After reading the entries below, report how many lines have the string "icon" in them, giving the number alone.

Start of DATA FOR THIS TASK

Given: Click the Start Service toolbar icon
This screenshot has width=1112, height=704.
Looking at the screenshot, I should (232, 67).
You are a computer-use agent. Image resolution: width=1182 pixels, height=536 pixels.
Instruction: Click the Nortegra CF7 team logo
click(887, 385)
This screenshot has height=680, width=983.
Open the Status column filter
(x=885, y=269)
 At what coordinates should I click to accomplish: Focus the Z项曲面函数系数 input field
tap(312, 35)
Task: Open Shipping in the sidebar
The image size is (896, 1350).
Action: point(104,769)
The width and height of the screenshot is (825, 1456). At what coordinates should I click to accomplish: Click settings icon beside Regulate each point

End of DATA FOR THIS TASK

TASK RESULT: 2